When you reach the line that contains "Open the notifications pin with badge 5", give it back exactly along with each line after it to the end of the entries; skip any pictures.

Stored data entries
_____

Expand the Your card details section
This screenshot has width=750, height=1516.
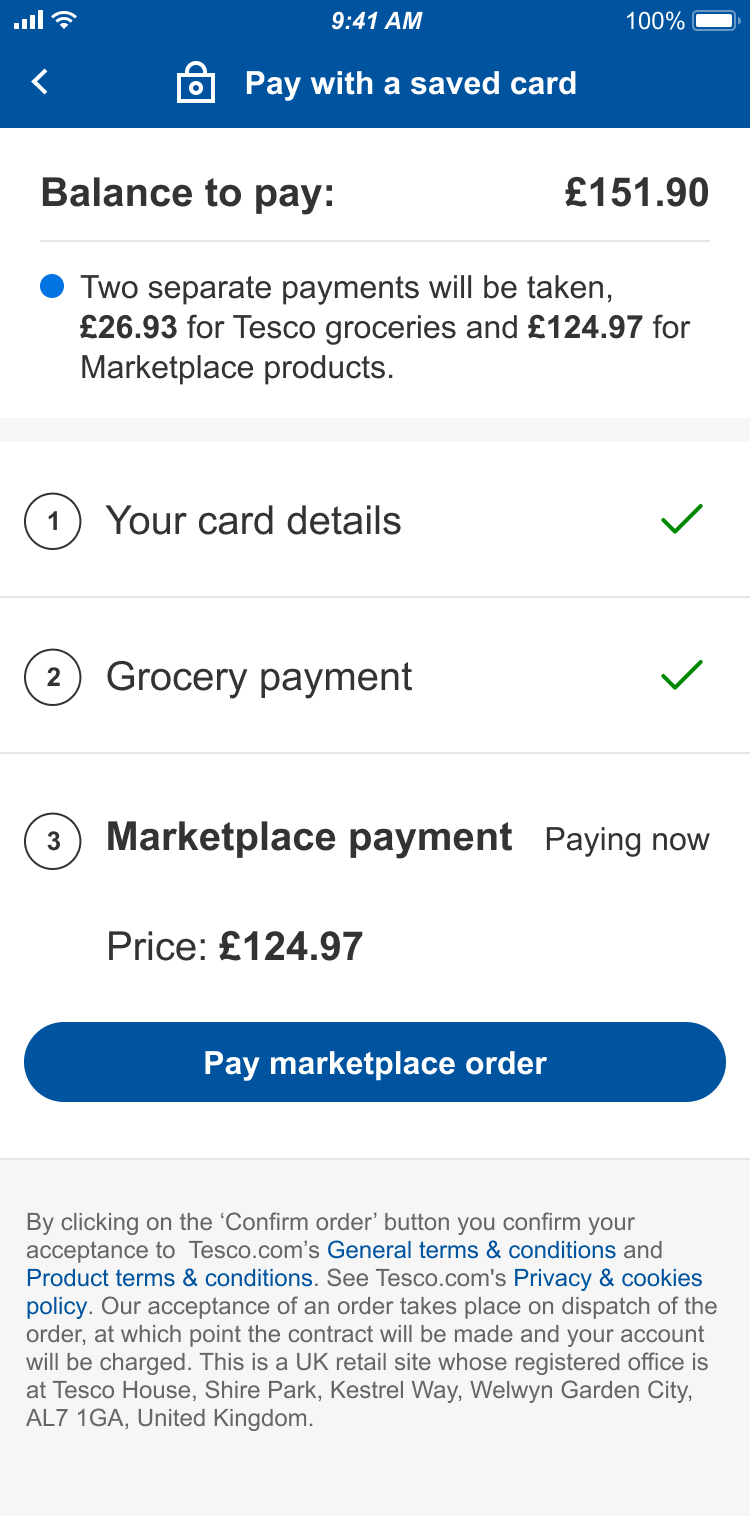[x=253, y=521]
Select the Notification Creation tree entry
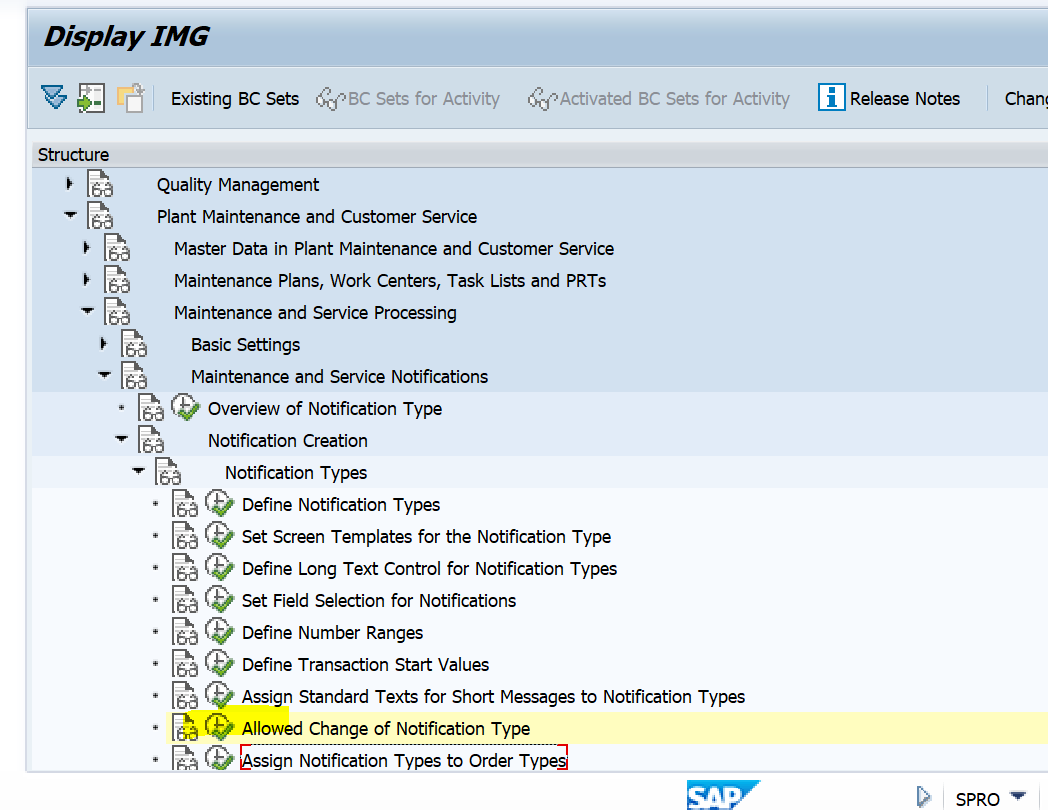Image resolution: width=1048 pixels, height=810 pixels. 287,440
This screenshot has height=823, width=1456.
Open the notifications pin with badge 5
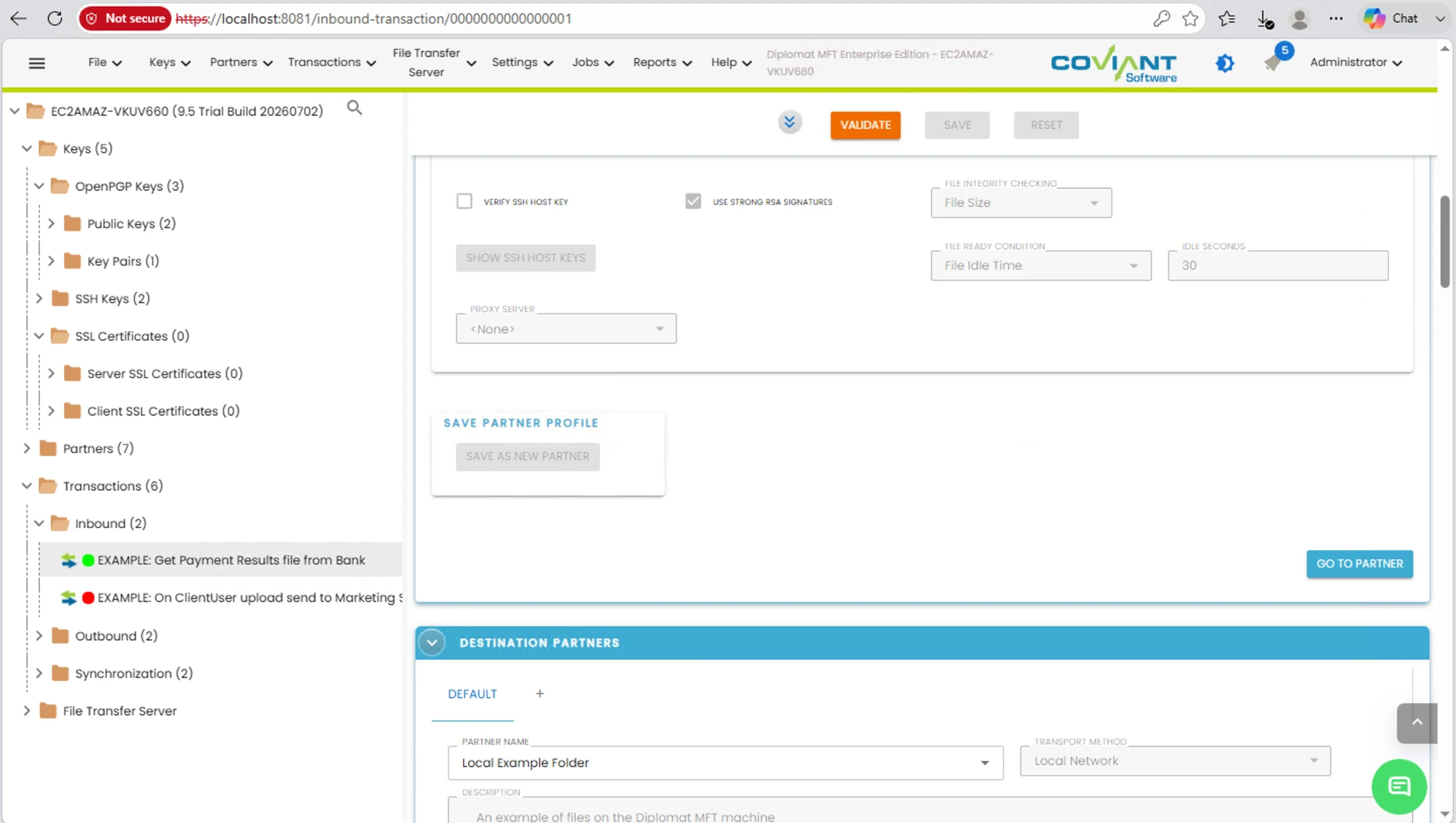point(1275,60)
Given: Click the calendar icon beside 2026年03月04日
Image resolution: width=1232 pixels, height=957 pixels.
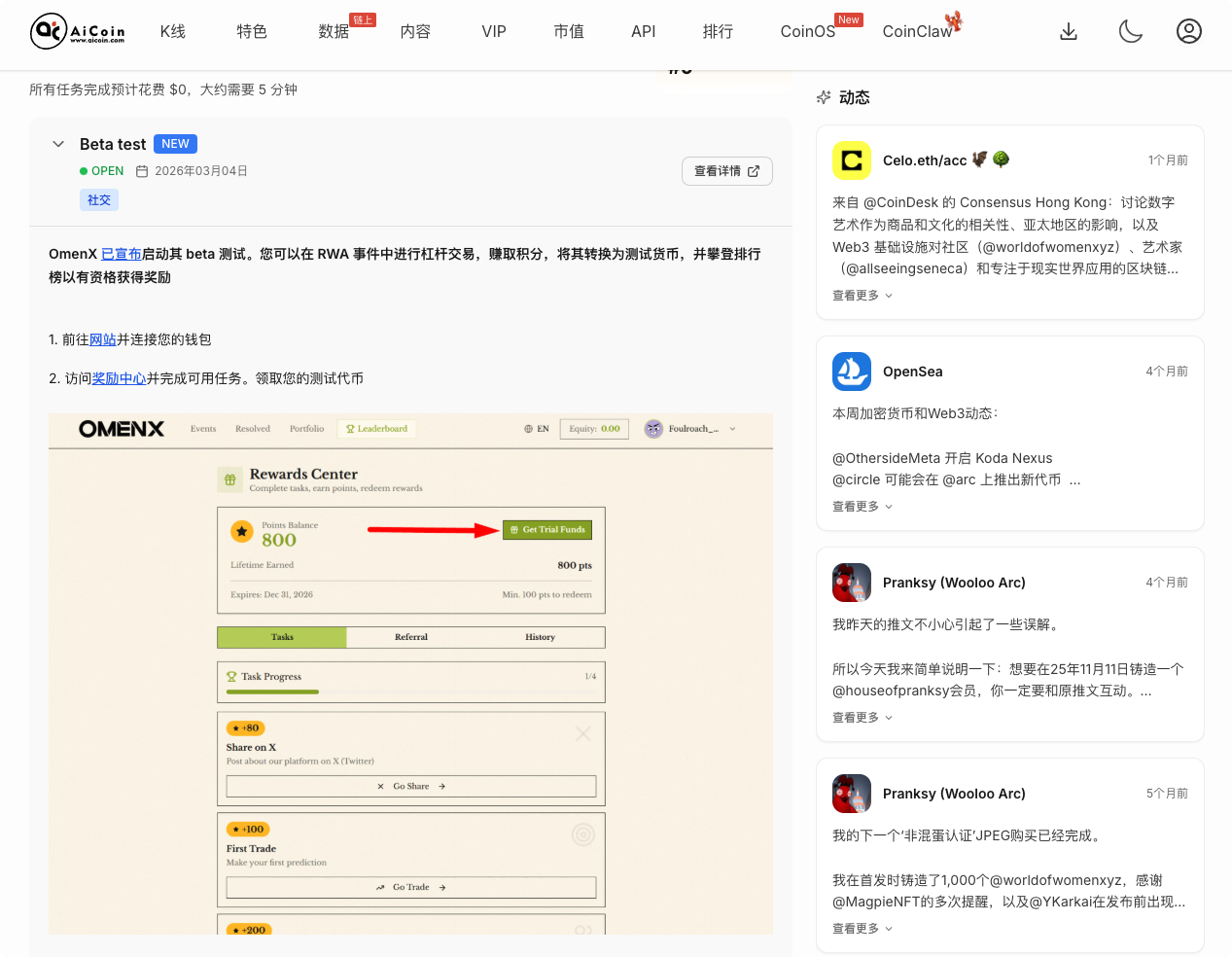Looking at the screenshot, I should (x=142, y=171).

_____

> Solution below:
Open the notifications pin with badge 5
point(1275,60)
Given: Click the calendar icon beside 2026年03月04日
Image resolution: width=1232 pixels, height=957 pixels.
Looking at the screenshot, I should (x=142, y=171).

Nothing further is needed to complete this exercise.